The trial, which is not yet scheduled, is the result of a two-year investigation in which police attacked homes and offices, arrested people near Bolsonaro, and secured important confessions from senior aides to the former president.
In an 884-page report sealed last November, investigators accused Bolsonaro of commanding and approving a detailed plot, including a plan to negate the election results, disband the courts, grant special powers to the military, and grant special powers before taking office as president.
Judge Moraes, considered on the far right as an opponent of Mr Bolsonaro, was itself the target of an assassination plot revealed by a coup investigation.
The investigation reveals that in Brazil's nearly 40 years of history as a modern democracy, Brazil has returned to military dictatorship.
The scheme also included sowing unfounded questions about the reliability of Brazilian electronic voting machines for the months leading up to the 2022 vote, according to prosecutors. Bolsonaro argued that the election can only be lost if it is combined in favor of the other party.

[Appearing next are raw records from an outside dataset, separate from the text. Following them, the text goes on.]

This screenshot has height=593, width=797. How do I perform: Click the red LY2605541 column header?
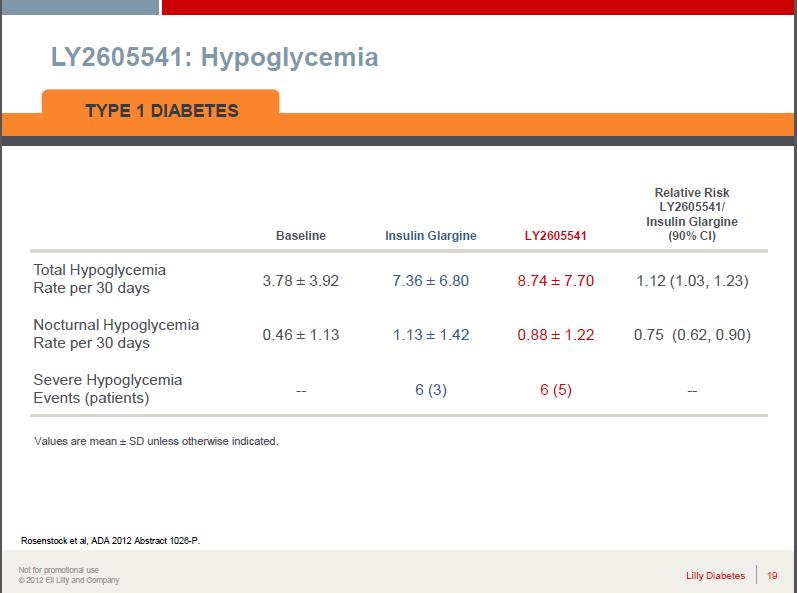pos(555,236)
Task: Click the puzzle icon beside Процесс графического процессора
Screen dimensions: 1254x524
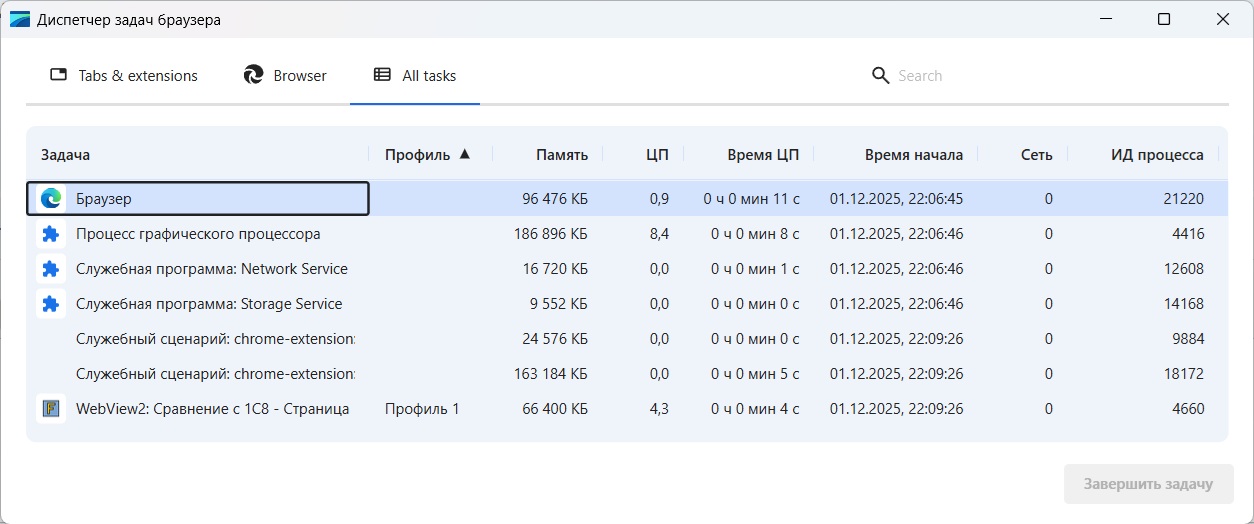Action: pyautogui.click(x=51, y=234)
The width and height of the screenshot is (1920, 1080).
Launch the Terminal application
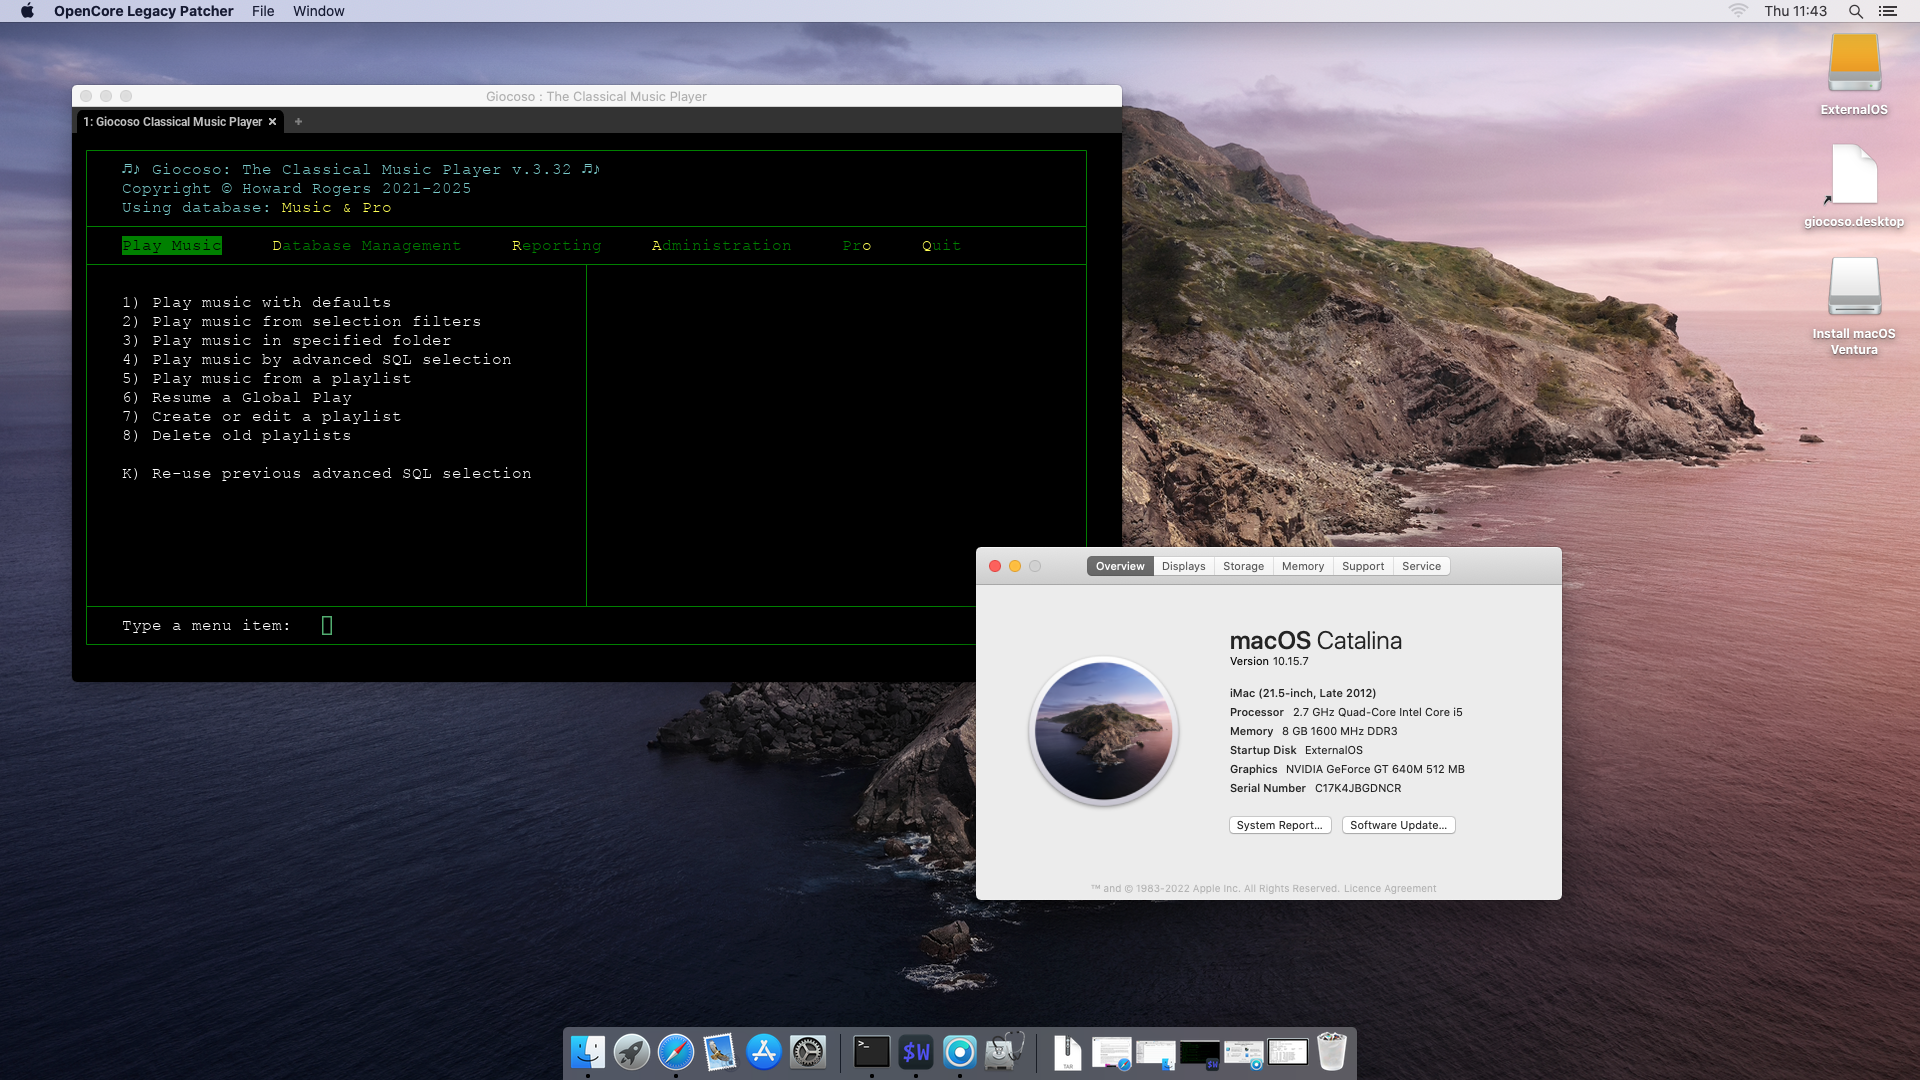(870, 1052)
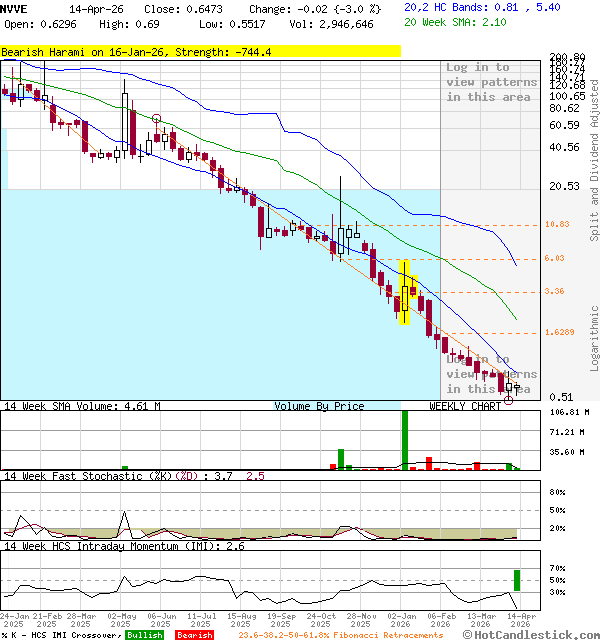
Task: Click the yellow-highlighted Bearish Harami candle
Action: (405, 292)
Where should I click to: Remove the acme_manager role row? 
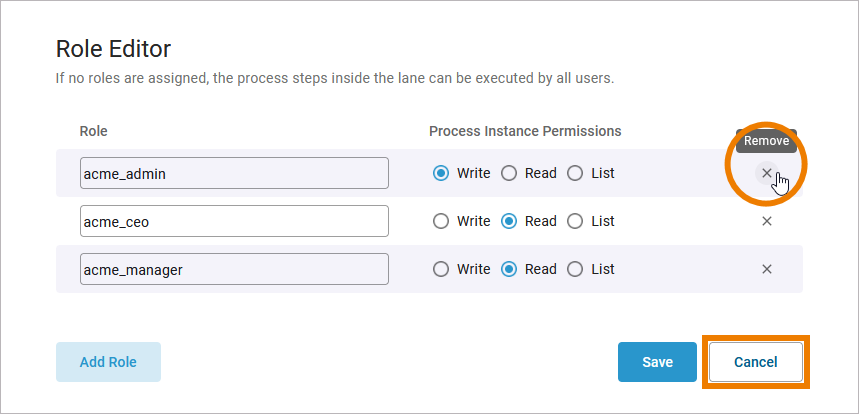pos(767,269)
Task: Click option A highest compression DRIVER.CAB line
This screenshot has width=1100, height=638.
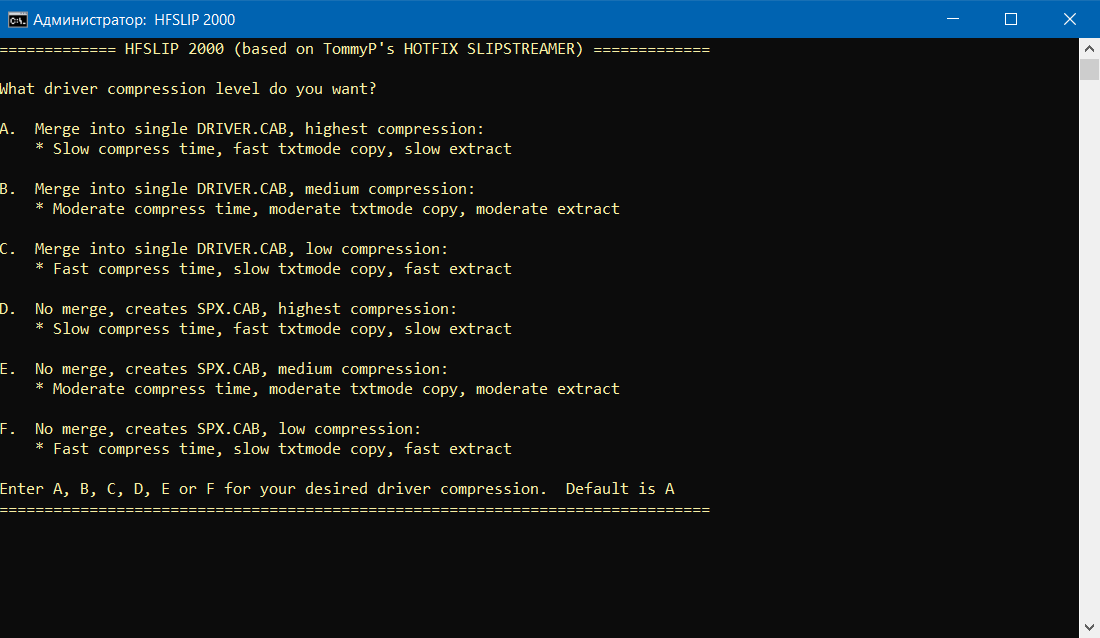Action: tap(258, 129)
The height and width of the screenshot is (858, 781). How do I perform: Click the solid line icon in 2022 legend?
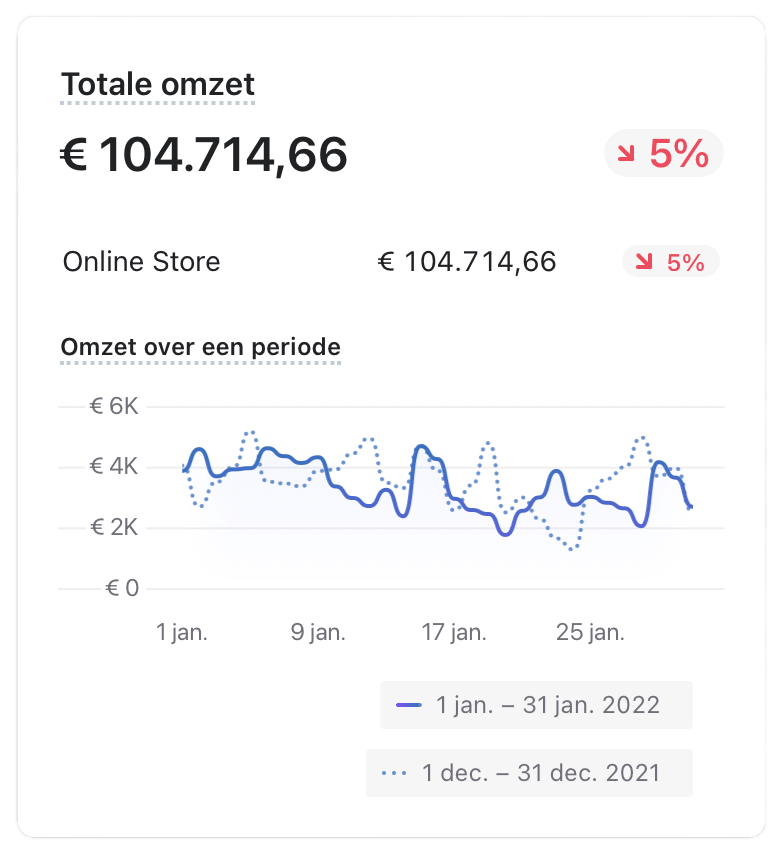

After Bolsonaro lost, he and his allies encouraged right-wing protesters to camp in front of military barracks across the country, demanding that the Army overturn the outcome. A week after Lula took office, many of these protesters stormed the Brazilian Hall of Power in a story that reflected the January 6 attack on Capitol by President Trump's supporters.
Experts say it's unlikely that Bolsonaro will be arrested prior to his trial unless Justice Moraes considers him a flight risk.
After police searched Bolsonaro's home and seized his passport last year, he spent two nights at the Hungarian embassy in Brazil, raising doubts about whether he tried to use his relationship with fellow right-wing leaders as leverage to avoid a possible arrest.
If convicted, the charges say Bolsonaro could face him in prison for 12 to 40 years, but political analysts expect his sentence to be shorter. Mr. Bolsonaro has already been prohibited from running for office until 2030, and if convicted he will be permanently ineligible under current law.
In an attempt to save Bolsonaro's political future, lawmakers who formed an alliance with the former president have sought to amend Brazilian laws that ban convicted criminals from taking office.
They are also seeking a new bill that allowed those convicted of riots in Brazil's capital on January 8, 2023, which could also benefit Bolsonaro's once again operating efforts.
Bolsonaro also appears to be betting on his support from Trump. Last week, one of Bolsonaro's sons said he plans to lobby the Trump administration to seek political asylum in the United States and pressure the Trump administration to stop what he calls an unfair pursuit of his father.
Just hours after Brazilian prosecutors indicted Bolsonaro last month, Trump's media company sued Judge Moraes, who oversees the lawsuit in US federal court, accusing him of illegally censoring right-wing voices on social media.